Moving from Tactical to Strategic Revenue Management
By Stan van Roij Managing Director, Easy (Ez) Revenue Management Solutions Ltd | September 23, 2012
As the revenue management discipline continues to evolve, industry professionals must continue to look at the transition from tactical operations to strategic deployment of their systems and processes. The industry as a whole needs to step up to the plate and maximize total hotel revenues from existing demand by setting both short and long term strategies. To increase revenues, it is not enough to only "play with" the non-contracting individual demand - in many cases, this is less than half of a hotel's revenue. Not moving to a strategic revenue management model will only leave money on the table.
Back in the early days of hotel revenue management, it became obvious that there was a need to manage the perishable inventory in a better way, to balance supply and demand in a more mathematical approach, and to sell the inventory, or rooms, at different price levels, with the sole objective of maximizing revenues. And, although the concept of "I'd rather sell my last room to someone who stays 3 nights at $100, than to someone who stays only one night at $195," was valid then, there was really no one in the industry focusing on the essence of revenue management -- selling the right product at the right time to the right client at the right price. This realization resulted in the birth of what we now refer to as revenue management.
In those early days, the task was typically given to a Front Office Manager, as he or she was responsible for selling transient hotel rooms, and was responsible for hiring a dedicated person to do so. There was really no thought given to whether this person had the right skill set, or whether the discipline would need to also look at group rooms and other revenue streams.
The industry has come a long way since then, and, over the years, a variety of titles have come and gone for those responsible for revenue management. To name but a few -- Space Controller, Director of Reservation Sales, Room Revenue Analyst, Revenue Manager, Director of Revenue Management, and, in more recent years, Director of Revenue Strategy.
The change in titles actually reflects the ever evolving change revenue management has and is subject to. The hierarchy and reporting lines went through an evolution as well. Years ago, individuals would report into the Reservation Manager or Front Office Manager, then they would report into the Director of Sales (and Marketing), but recently we have been seeing that the Director of Revenue Strategy sits at the same level as the Director of Sales and/or Marketing, reporting into the General Manager.

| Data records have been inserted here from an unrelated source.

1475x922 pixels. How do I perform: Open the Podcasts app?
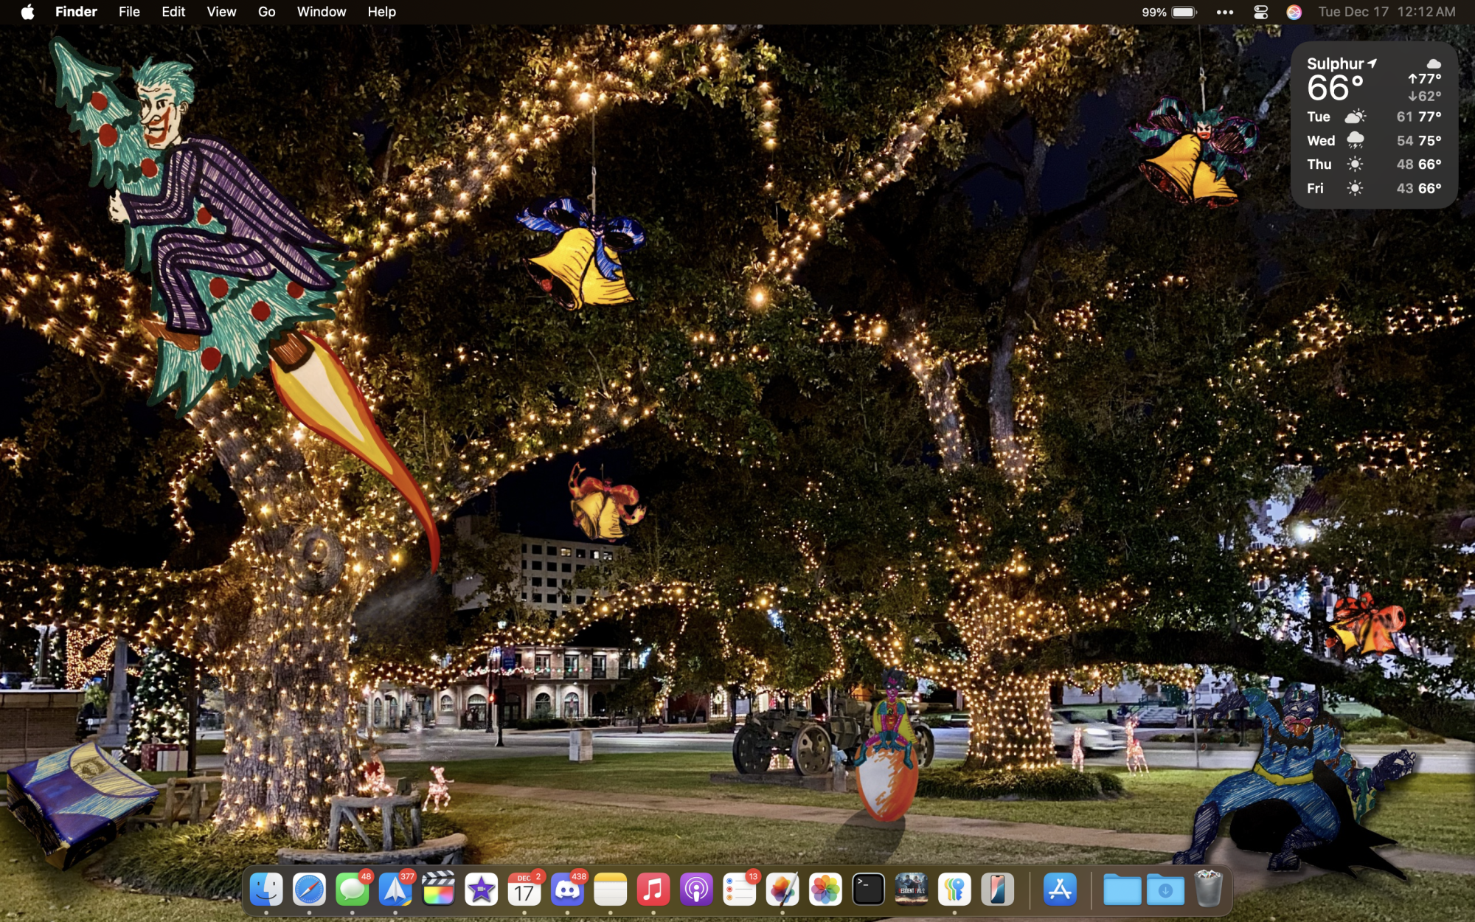[696, 890]
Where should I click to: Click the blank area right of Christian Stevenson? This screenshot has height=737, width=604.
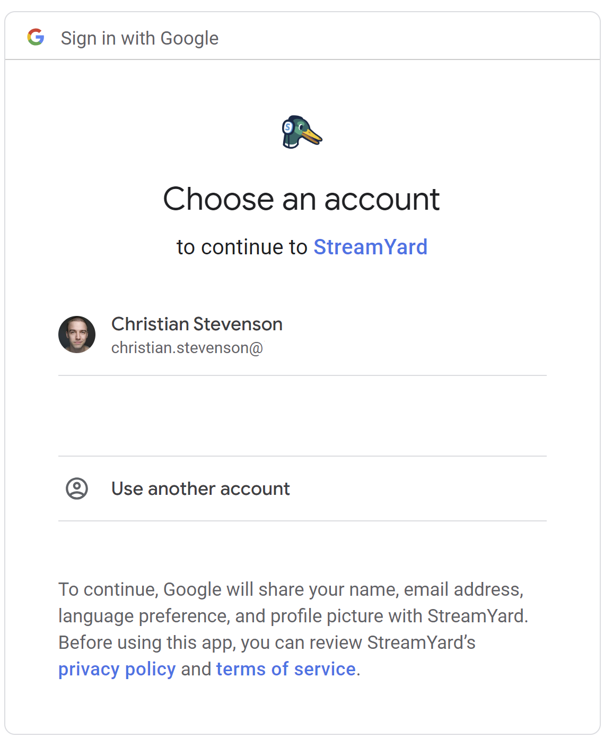point(415,335)
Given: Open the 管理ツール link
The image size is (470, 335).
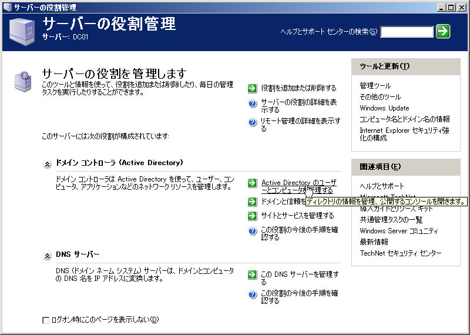Looking at the screenshot, I should click(x=375, y=86).
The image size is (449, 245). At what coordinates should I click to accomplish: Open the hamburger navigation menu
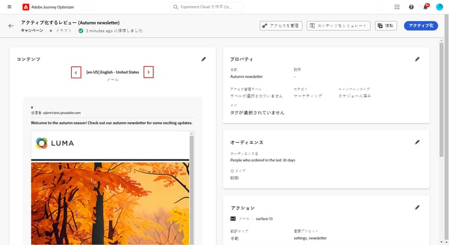tap(10, 7)
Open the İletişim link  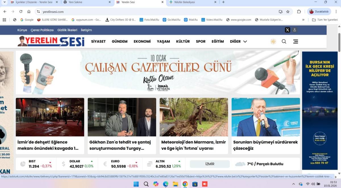(87, 30)
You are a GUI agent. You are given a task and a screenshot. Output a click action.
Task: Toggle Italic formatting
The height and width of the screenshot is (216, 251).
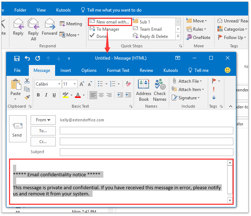[47, 95]
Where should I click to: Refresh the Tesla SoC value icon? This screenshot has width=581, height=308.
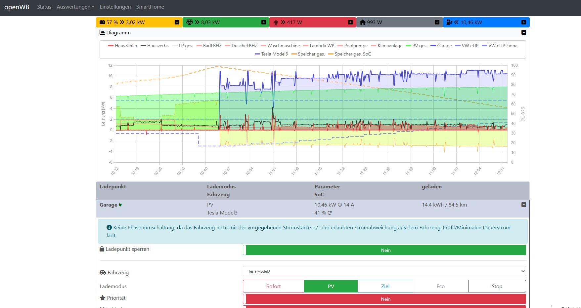click(330, 213)
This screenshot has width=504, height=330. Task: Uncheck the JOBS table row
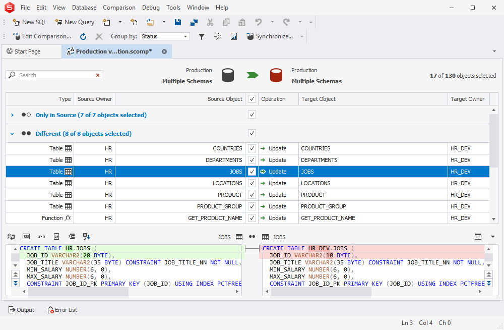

Likewise, in head offices and /or regional functions, the position has transitioned from reporting to the sales discipline and now reports into a COO or CCO, sitting at the same level as the sales and marketing heads.
Slowly (very slowly) but surely the hotel revenue management discipline is growing from a tactical 'let's open and close some rates' to what it should be -- a strategic department that sets both short and long-term goals in order to maximize revenues and profit over a longer period of time.